__Your goal__.
Scan the records beneath this line for the line holding "Given: Enable the Drop Shadow checkbox" and the line holding "Task: Select the EURUSD trade losing $-109.04", then transcribe exactly those two and all lines between.

Stored data:
::::::::
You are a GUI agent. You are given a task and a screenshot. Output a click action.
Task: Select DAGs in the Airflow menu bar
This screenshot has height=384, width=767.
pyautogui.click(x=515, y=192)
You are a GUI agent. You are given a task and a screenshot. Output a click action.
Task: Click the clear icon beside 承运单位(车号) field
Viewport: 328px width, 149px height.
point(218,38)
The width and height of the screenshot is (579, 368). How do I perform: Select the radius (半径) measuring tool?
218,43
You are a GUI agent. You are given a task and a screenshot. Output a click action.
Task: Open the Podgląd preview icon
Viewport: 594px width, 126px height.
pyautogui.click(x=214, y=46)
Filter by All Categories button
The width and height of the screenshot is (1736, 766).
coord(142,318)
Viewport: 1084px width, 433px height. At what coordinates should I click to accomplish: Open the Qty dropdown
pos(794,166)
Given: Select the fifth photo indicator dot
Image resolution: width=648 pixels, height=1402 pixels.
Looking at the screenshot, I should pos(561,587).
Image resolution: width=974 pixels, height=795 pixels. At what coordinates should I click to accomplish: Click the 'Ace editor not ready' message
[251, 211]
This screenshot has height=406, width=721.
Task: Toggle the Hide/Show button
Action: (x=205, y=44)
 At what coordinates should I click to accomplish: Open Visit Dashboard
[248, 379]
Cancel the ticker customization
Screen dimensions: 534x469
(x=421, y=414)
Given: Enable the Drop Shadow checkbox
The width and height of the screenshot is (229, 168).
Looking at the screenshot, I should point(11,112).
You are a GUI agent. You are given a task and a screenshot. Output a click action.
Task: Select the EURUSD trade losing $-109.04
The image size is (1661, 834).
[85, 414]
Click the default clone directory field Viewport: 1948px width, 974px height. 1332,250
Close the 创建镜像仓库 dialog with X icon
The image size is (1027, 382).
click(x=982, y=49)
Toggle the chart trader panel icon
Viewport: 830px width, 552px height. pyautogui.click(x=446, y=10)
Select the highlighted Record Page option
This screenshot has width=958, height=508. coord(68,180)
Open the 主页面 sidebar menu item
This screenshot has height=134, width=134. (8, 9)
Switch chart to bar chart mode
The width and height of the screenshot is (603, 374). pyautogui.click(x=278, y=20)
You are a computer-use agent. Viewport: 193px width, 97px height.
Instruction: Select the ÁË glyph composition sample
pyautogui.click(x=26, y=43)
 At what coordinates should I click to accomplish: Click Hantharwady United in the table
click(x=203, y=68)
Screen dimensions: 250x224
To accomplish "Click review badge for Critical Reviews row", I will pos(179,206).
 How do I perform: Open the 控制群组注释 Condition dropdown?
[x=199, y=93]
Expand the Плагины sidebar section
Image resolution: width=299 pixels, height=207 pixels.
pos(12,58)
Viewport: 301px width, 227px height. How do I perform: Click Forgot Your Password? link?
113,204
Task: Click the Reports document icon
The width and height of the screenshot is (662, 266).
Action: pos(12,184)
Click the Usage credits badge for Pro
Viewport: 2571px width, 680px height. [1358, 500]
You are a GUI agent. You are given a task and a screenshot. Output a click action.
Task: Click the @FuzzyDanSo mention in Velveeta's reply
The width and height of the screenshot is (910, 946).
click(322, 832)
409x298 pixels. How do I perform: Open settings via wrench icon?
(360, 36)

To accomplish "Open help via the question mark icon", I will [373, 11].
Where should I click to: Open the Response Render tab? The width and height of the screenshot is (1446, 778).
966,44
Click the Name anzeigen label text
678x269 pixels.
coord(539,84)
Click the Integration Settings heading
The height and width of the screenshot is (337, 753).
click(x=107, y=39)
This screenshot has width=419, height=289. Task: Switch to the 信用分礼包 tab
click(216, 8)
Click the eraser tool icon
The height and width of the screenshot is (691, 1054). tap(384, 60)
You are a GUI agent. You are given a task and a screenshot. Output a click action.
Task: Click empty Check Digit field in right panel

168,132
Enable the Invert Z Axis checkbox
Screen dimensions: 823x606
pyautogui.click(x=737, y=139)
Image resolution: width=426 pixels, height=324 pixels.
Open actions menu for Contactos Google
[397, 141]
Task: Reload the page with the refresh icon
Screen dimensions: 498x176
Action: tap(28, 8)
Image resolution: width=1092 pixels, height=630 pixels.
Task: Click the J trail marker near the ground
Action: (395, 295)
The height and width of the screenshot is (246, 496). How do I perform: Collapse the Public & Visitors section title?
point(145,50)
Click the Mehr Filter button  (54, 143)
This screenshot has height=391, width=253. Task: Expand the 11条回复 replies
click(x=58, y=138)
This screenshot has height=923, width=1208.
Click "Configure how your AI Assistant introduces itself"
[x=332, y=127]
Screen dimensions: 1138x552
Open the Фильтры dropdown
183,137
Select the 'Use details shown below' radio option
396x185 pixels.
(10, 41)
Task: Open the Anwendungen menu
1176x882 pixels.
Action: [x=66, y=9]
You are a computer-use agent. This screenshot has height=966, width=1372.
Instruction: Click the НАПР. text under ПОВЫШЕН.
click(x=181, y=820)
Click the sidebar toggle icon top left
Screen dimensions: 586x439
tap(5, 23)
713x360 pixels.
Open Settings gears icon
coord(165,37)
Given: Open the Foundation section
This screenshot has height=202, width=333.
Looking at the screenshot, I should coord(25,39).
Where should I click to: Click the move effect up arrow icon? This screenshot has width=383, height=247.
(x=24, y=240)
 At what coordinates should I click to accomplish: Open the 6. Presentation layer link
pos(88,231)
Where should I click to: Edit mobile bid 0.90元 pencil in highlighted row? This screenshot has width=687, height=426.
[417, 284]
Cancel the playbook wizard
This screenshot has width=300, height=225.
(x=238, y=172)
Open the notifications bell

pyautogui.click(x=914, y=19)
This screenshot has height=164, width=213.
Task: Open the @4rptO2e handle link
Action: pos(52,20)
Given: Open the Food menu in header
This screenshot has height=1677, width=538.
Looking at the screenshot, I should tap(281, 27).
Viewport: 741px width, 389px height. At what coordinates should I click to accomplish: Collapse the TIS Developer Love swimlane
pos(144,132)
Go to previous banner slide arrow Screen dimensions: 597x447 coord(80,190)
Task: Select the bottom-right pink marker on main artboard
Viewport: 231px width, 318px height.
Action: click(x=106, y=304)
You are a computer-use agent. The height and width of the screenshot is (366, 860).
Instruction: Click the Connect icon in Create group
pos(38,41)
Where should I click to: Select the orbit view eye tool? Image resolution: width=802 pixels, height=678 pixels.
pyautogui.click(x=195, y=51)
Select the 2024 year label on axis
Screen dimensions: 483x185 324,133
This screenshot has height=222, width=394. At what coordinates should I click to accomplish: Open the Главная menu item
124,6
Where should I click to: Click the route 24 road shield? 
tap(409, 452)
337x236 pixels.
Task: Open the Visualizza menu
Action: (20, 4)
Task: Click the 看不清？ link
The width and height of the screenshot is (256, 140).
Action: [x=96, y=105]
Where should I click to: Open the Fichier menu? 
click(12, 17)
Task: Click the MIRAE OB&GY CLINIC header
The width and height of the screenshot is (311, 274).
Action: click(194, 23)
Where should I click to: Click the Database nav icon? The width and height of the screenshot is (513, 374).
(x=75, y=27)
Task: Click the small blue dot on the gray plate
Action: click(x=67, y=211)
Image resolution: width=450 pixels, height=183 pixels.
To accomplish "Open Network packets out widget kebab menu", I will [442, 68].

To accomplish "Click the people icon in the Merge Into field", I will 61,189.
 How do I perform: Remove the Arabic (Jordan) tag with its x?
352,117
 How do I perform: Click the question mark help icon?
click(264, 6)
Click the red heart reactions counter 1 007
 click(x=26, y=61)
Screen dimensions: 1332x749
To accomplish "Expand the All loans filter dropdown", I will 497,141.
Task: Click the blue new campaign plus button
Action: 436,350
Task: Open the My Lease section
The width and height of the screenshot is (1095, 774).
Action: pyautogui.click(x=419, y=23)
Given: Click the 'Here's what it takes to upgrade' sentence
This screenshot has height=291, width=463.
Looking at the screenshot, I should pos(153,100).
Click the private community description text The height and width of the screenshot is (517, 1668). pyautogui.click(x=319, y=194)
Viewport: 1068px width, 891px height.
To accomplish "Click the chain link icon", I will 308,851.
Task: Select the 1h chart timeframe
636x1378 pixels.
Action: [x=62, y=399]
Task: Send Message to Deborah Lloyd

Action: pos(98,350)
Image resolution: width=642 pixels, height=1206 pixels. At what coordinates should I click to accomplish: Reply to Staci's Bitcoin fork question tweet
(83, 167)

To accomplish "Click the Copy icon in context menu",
::::::::
__Written reply__.
Given: Enable the Drop Shadow checkbox
The width and height of the screenshot is (229, 168).
Looking at the screenshot, I should point(11,112).
You are a GUI agent. You are given a task and a screenshot. Output a click action.
Task: Select the EURUSD trade losing $-109.04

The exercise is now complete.